In a recent decision, the High Court considered whether the managing director of a company was entitled to represent it in legal proceedings. The Court considered whether it would be equitable to allow directors, who have separate legal personalities to the company, act on its behalf.
Details of the case
- In this case, the bank issued proceedings against the company for possession of lands secured under a mortgage. The managing director sought permission to represent the company and defend the proceedings on its behalf. He claimed that due to the company’s financial circumstances, it was unable to afford legal representation.
- The traditional position in Ireland is, unless there are rare and exceptional circumstances, a lay person cannot represent a litigant in proceedings. As a company has separate legal personality to that of its directors, this has the effect of prohibiting directors or shareholders of a company from representing it in any proceedings.

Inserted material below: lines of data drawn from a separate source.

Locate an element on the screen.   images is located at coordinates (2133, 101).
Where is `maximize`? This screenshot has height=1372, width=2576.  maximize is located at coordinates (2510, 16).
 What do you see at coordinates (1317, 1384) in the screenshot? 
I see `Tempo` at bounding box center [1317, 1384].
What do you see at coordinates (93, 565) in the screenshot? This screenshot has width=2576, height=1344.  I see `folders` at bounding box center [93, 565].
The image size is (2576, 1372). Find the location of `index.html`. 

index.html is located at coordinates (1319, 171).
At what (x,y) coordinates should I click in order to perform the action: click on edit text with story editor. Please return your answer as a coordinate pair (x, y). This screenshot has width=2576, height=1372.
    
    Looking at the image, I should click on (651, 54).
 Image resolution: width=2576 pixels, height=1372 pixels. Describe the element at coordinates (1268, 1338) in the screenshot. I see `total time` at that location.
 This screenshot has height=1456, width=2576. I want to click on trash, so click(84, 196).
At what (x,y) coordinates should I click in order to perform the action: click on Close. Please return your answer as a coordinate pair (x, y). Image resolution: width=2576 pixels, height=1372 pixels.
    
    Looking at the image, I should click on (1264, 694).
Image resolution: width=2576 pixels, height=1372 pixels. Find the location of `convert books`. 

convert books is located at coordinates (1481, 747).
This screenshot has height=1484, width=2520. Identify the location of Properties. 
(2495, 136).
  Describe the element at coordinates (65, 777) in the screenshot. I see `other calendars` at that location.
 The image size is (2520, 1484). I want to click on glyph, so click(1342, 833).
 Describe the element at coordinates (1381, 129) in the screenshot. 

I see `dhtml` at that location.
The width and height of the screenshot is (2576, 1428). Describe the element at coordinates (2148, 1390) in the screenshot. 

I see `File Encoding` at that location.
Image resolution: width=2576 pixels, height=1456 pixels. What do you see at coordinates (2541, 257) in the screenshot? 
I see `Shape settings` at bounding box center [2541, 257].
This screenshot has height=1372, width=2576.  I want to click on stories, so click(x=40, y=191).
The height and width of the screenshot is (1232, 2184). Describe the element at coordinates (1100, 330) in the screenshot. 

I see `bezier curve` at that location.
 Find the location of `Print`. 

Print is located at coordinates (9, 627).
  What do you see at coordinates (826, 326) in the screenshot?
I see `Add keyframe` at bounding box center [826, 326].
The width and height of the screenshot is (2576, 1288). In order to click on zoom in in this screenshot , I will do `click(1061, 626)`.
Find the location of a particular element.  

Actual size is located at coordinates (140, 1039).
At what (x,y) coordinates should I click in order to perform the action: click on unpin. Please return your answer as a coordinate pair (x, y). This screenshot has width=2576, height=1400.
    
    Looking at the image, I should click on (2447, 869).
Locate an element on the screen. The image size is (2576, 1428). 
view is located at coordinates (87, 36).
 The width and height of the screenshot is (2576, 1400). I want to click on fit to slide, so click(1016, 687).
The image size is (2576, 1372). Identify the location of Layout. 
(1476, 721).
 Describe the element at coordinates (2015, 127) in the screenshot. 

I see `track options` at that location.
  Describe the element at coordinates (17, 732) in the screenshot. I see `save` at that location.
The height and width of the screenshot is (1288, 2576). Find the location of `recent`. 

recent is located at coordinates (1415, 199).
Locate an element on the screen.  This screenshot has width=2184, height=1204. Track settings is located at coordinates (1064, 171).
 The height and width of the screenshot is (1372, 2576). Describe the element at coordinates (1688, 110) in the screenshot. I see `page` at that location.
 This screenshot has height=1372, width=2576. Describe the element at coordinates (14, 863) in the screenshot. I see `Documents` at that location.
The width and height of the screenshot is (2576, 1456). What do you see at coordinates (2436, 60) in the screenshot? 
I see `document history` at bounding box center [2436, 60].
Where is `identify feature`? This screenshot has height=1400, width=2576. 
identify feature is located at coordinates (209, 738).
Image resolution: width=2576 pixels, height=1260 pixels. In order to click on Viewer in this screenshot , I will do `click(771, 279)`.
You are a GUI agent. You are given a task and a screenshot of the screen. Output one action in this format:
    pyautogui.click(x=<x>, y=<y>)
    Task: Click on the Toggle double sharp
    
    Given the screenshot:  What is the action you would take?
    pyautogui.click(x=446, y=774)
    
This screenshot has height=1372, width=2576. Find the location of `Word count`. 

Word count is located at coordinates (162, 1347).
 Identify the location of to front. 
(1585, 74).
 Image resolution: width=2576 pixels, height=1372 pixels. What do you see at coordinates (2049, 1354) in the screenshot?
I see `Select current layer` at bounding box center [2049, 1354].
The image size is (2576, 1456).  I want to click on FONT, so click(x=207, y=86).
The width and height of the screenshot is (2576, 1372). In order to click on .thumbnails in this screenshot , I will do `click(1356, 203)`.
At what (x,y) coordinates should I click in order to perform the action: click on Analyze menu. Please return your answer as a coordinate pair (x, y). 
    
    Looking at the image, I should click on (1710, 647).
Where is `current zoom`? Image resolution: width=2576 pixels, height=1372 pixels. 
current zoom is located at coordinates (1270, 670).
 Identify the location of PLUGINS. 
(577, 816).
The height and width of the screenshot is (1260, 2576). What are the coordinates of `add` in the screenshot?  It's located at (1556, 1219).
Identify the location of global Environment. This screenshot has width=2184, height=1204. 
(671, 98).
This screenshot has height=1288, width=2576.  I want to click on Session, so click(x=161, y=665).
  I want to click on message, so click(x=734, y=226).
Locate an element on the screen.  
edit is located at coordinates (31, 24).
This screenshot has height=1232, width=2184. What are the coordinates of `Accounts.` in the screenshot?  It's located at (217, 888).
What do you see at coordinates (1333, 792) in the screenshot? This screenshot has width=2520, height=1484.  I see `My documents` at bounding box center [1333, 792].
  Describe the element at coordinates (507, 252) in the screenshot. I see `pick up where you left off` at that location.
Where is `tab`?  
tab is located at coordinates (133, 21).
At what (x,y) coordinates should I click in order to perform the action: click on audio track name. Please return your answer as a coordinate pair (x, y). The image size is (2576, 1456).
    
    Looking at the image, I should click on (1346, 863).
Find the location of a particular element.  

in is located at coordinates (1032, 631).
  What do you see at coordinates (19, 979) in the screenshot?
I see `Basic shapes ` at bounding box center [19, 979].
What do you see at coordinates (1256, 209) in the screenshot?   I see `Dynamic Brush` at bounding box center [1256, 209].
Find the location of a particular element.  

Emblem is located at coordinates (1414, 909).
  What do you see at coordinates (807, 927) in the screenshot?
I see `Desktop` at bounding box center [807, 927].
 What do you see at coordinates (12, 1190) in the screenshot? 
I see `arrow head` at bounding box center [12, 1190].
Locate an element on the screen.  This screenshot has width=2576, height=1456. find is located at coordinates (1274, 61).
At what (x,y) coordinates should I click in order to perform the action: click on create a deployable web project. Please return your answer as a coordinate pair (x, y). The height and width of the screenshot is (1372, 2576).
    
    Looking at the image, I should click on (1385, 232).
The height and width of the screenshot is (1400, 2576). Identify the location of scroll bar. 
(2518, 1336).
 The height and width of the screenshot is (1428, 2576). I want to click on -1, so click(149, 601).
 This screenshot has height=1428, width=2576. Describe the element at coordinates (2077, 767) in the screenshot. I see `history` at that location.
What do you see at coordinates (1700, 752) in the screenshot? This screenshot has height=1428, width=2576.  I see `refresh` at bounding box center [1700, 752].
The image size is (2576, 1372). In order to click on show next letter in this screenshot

- The Court considered the effect on the bank if the managing director was allowed to represent the company. It found that the director would personally have no exposure to potential costs regardless of his conduct in defending the company. On the other hand, the bank would incur what would most likely be irrecoverable costs in meeting the defence.
- The Court rejected arguments put forward by the managing director that under the European Charter of Fundamental Rights, he was entitled to represent the company in proceedings. The Court also rejected his argument that the proceedings came within the category of rare and exceptional circumstances as it is common that a company does not have the funds to retain legal representation.
This decision is a helpful restatement of the law that a director or shareholder of a company cannot represent it in legal proceedings. This can be significant from a bank’s perspective as it means directors or shareholders of impecunious companies will have little chance of bringing or defending proceedings on the company’s behalf.